Damansara

Defunct federal constituency
- Legislature: Dewan Rakyat
- Constituency created: 1974
- Constituency abolished: 1986
- First contested: 1974
- Last contested: 1982

= Damansara (Kuala Lumpur federal constituency) =

Federal constituency in Kuala Lumpur, Malaysia

Damansara was a federal constituency in the Federal Territories, Malaysia, that was represented in the Dewan Rakyat from 1974 to 1986.

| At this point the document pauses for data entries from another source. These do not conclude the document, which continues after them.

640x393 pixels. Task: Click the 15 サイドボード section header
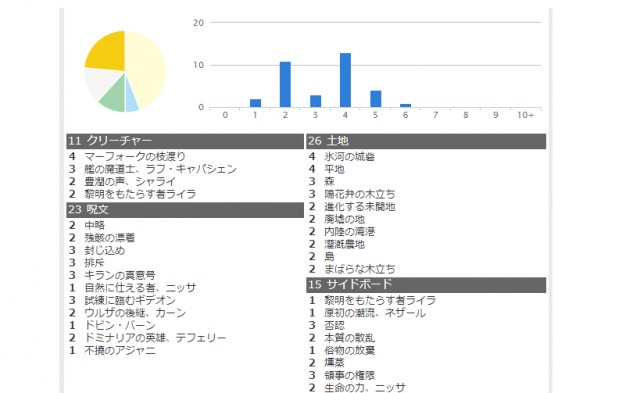click(x=426, y=285)
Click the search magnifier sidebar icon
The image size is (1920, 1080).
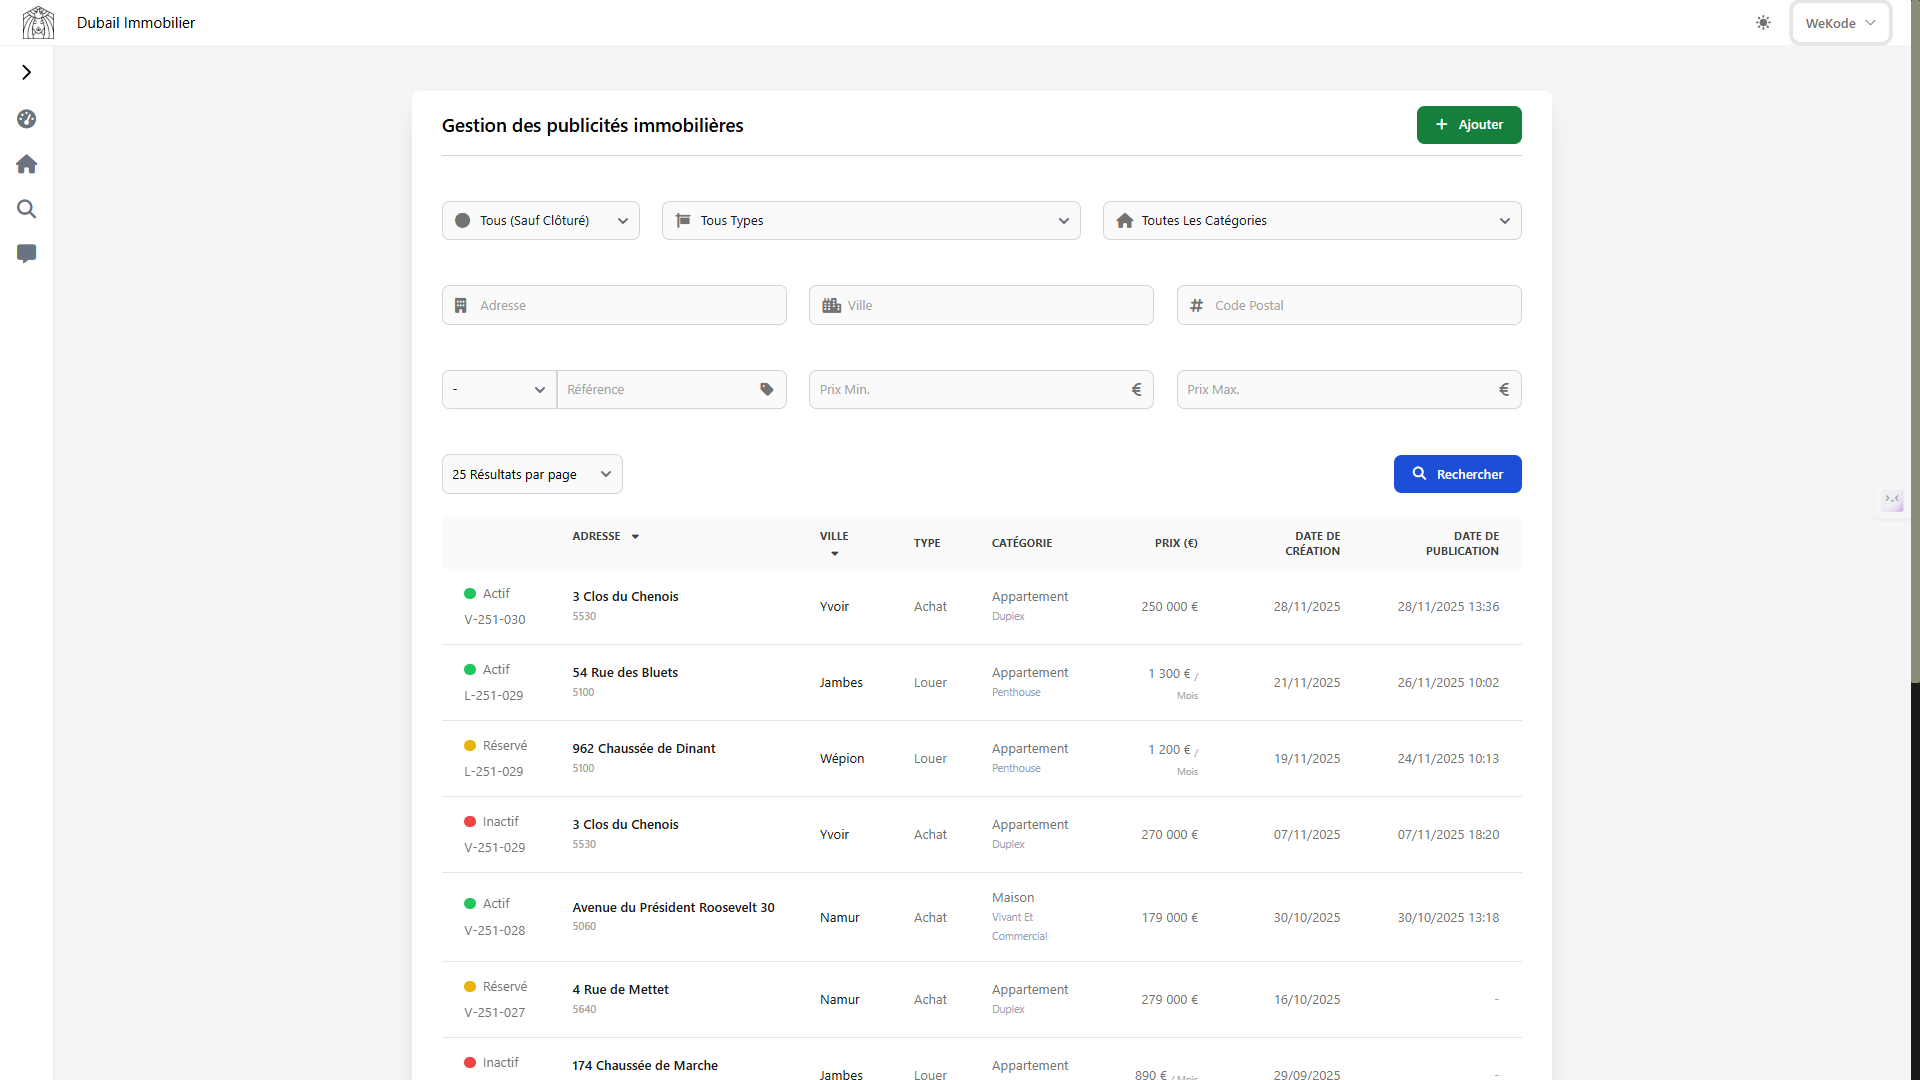[27, 209]
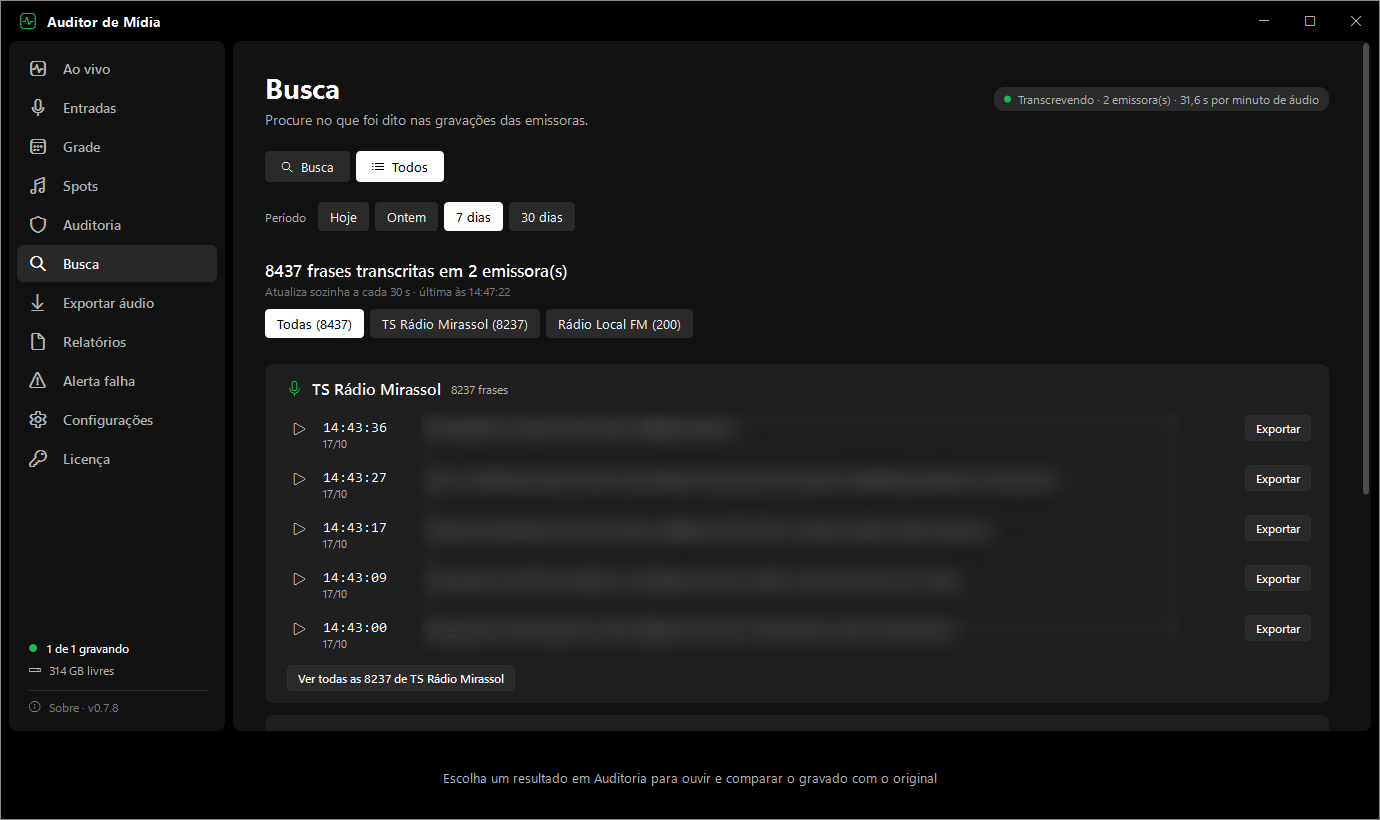This screenshot has height=820, width=1380.
Task: Export the 14:43:27 phrase
Action: (x=1277, y=479)
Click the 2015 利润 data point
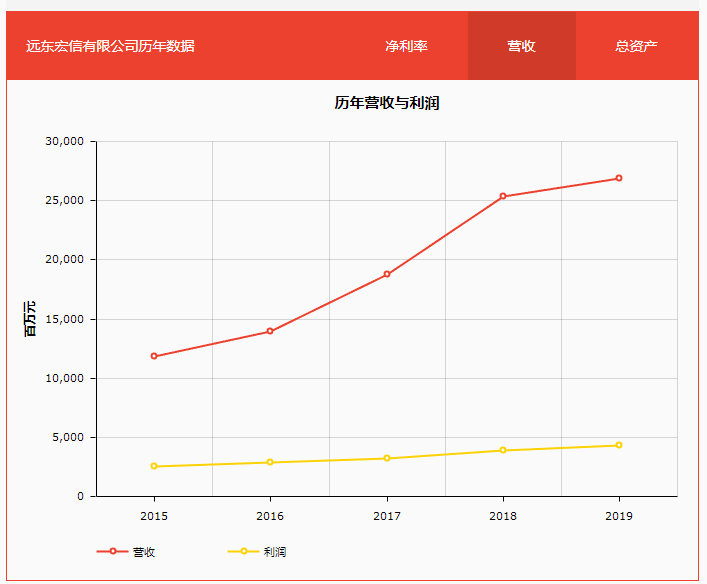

The federal constituency was created in the 1974 redistribution and was mandated to return a single member to the Dewan Rakyat under the first past the post voting system.

==History==
===Representation history===

Members of Parliament for Damansara
Parliament: No; Years; Member; Party; Vote Share
Constituency created from Bangsar and Batu
4th: P086; 1974-1978; Subramaniam Sinniah (சி. சுப்ரமணியம்); BN (MIC); 9,763 51.22%
5th: 1978-1982; V. David (வே. தேவிட்); DAP; 21,461 47.43%
6th: 1982-1986; Tan Koon Swan (陈群川); BN (MCA); 34,659 59.43%
Constituency abolished, split into Kepong, Lembah Pantai and Seputeh

=== Historical boundaries ===

| Federal constituency | Area |
1974
| Damansara | Brickfields; Kampung Kasipillay; Kampung Kerinchi; Segambut; Sungai Penchala; |

==Election results==

Malaysian general election, 1982
| Party |  | Candidate | Votes | % | ∆% |
|  | BN | Tan Koon Swan | 34,659 | 59.43 | +19.12 |
|  | DAP | V. David | 20,137 | 34.53 | −12.90 |
|  | PAS | Ramli Mohamed Yasin | 3,527 | 6.05 | −5.85 |
| Total valid votes |  |  | 58,323 | 100.00 |
| Total rejected ballots |  |  | 449 |
| Unreturned ballots |  |  | 0 |
| Turnout |  |  | 58,772 | 67.88 | +0.13 |
| Registered electors |  |  | 86,576 |
| Majority |  |  | 14,522 | 24.90 | +17.78 |
|  | BN gain from DAP |  | Swing |  | ? |

Malaysian general election, 1978
| Party |  | Candidate | Votes | % | ∆% |
|  | DAP | V. David | 21,461 | 47.43 | +19.30 |
|  | BN | Subramaniam Sinniah | 18,239 | 40.31 | −10.91 |
|  | PAS | Syed Ibrahim Syed Abdul Rahman | 5,386 | 11.90 | +11.90 |
|  | PEKEMAS | Thinakaran Rajakannu | 161 | 0.36 | −20.29 |
| Total valid votes |  |  | 45,247 | 100.00 |
| Total rejected ballots |  |  | 337 |
| Unreturned ballots |  |  | 0 |
| Turnout |  |  | 45,584 | 67.75 | +8.56 |
| Registered electors |  |  | 67,278 |
| Majority |  |  | 3,222 | 7.12 | −15.97 |
|  | DAP gain from BN |  | Swing |  | ? |

Malaysian general election, 1974
| Party |  | Candidate | Votes | % |
|  | BN | Subramaniam Sinniah | 9,763 | 51.22 |
|  | DAP | Hor Cheok Foon | 5,362 | 28.13 |
|  | PEKEMAS | K. C. Cheah | 3,935 | 20.65 |
| Total valid votes |  |  | 19,060 | 100.00 |
| Total rejected ballots |  |  | 0 |
| Unreturned ballots |  |  | 0 |
| Turnout |  |  | 19,571 | 59.19 |
| Registered electors |  |  | 38,028 |
| Majority |  |  | 4,401 | 23.09 |
This was a new constituency created.